There is an ongoing need for high-quality binding reagents that provide insight into the structural conformation, binding partners, localization, and spatiotemporal dynamics of cellular components. Single-domain antibody fragments - referred to as nanobodies - derived from camelid heavy-chain antibodies have emerged as potent and versatile alternatives to conventional antibodies for numerous applications in biomedical research and therapy. Nanobodies are characterized by small size (2 -4 nm, ~ 14 kDa) and compact folding, resulting in high chemical stability, solubility and rapid tissue penetration. Due to their advantageous properties and accessibility to various cellular compartments, Nbs used as intrabodies have proven to be very suitable intracellular binding molecules.

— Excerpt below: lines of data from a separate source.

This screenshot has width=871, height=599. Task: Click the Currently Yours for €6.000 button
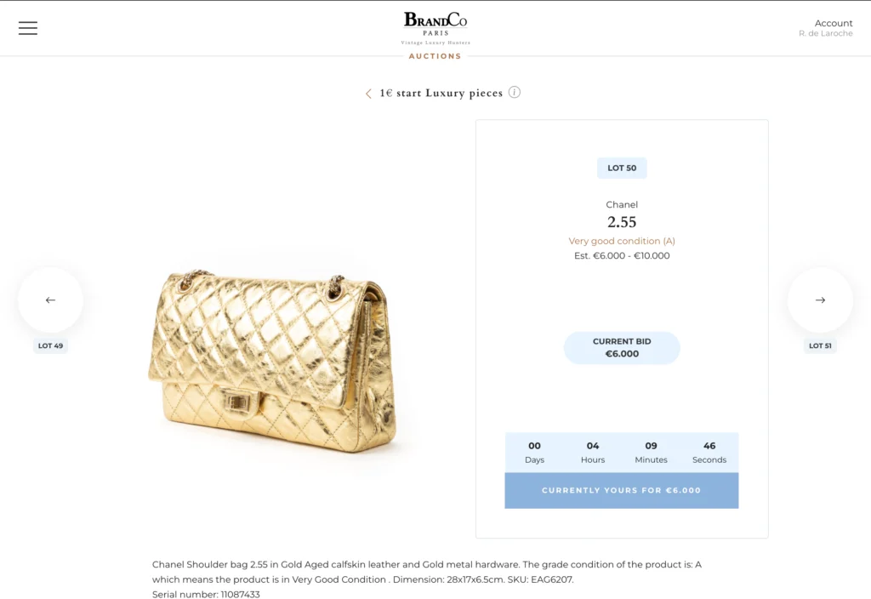621,490
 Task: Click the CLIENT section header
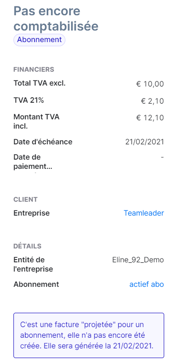point(26,199)
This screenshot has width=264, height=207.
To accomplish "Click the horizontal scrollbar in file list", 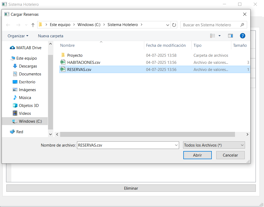I will (x=147, y=134).
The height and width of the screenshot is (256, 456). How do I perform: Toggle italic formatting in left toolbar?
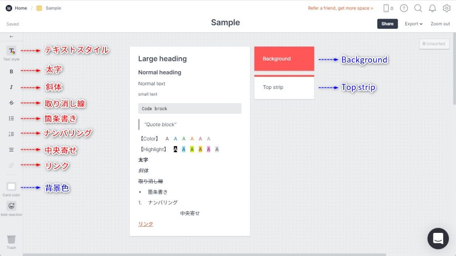pyautogui.click(x=11, y=87)
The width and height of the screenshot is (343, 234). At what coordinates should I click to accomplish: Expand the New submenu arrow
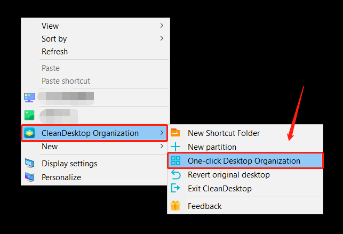point(162,146)
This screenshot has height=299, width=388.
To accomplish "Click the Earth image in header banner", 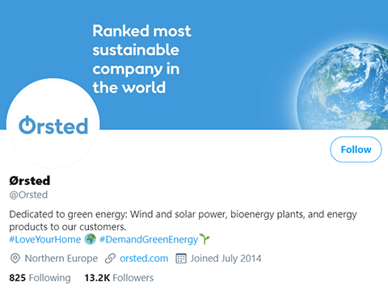I will coord(343,86).
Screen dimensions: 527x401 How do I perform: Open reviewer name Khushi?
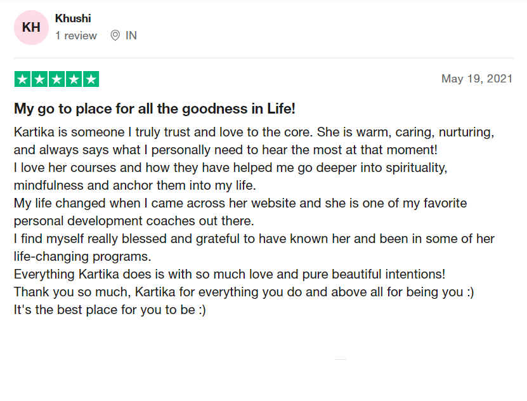tap(73, 18)

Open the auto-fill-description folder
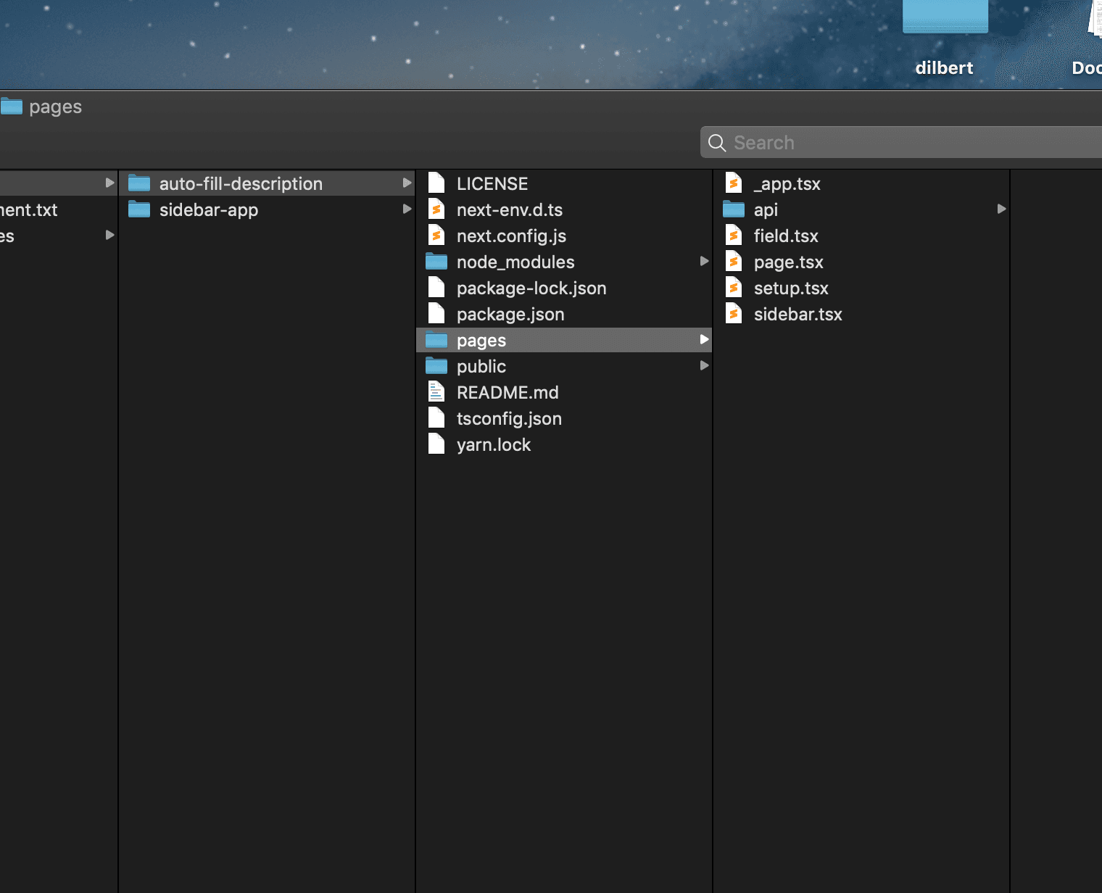[x=240, y=183]
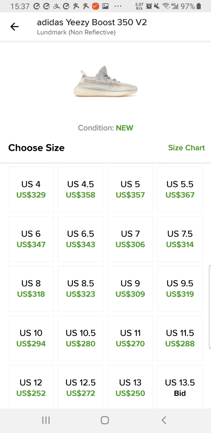
Task: Select size US 9 for US$309
Action: (130, 289)
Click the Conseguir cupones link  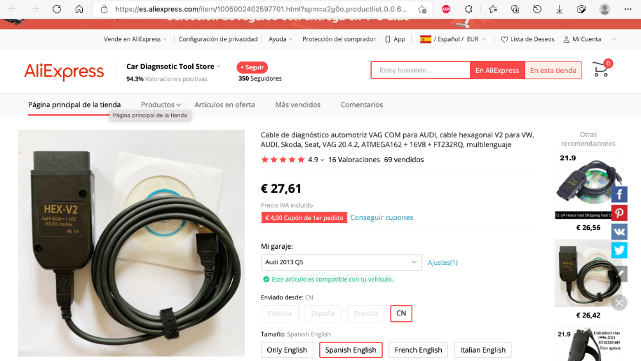(381, 217)
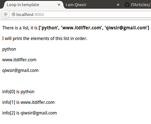Click the 'info[0] is python' line
151x124 pixels.
coord(18,92)
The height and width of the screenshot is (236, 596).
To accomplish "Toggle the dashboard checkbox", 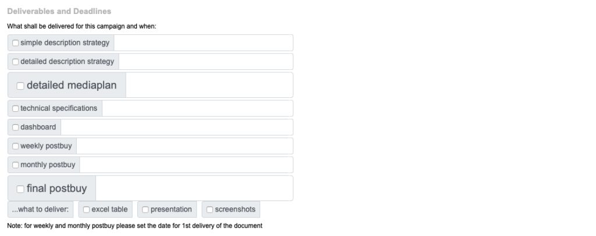I will click(x=15, y=127).
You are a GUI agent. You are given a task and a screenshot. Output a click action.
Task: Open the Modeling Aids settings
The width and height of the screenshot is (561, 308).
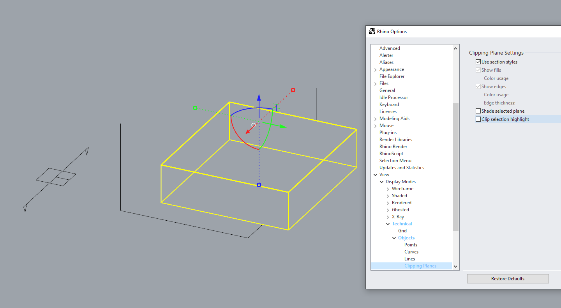(395, 118)
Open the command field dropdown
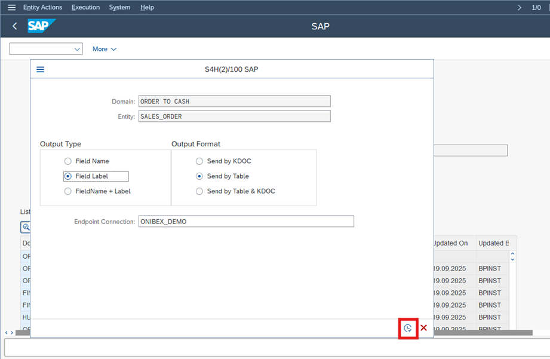550x359 pixels. click(x=76, y=49)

Based on a long-standing expertise in recombinant antibody technologies, protein expression and nanobody generation, our research focuses on:

(a) Development, functionalization and application of nanobodies and functional derivatives thereof for crystallization studies, protein purification, analysis of protein-protein interactions, microscopy and flow cytometry as well as super-resolution microscopy and in vivo molecular imaging.

(b) generation of intracellular biosensors (chromobodies) to modulate, monitor and quantify components and processes in living cells using quantitative fluorescence microscopy.

Fig.: Overview Nanobodies

A Schematic comparison between conventional IgG and heavy chain only antibodies (HCAbs) and derived recombinant antibody formats. While IgGs have two epitope binding domains (VH & VL) involved in antigen binding, HCAbs require only one variable domain (VHH). With a molecular weight of 15 kDa and a dimension of 2 x 4 nm, VHH is the smallest naturally occurring antigen binding moiety and thus also referred as “Nanobody” (Nbs).

B After selection of Nbs by in vitro display technologies, purified Nbs can be functionalized depending on the purpose, e.g. by radioactive or fluorescent labeling, coupling to an enzyme or biotinylation. This makes Nbs very versatile and reliable tools for a variety of applications in biomedical research.

C For visualization of endogenous antigens in live cells, Nbs can be genetically fused to fluorescent proteins and introduced as DNA-encoded expression constructs in living cells. Reflecting their chimeric structure these constructs are termed “chromobodies, CBs”. CBs are emerging tools to visualize and monitor spatiotemporal dynamics of endogenous target using quantitative live cell imaging.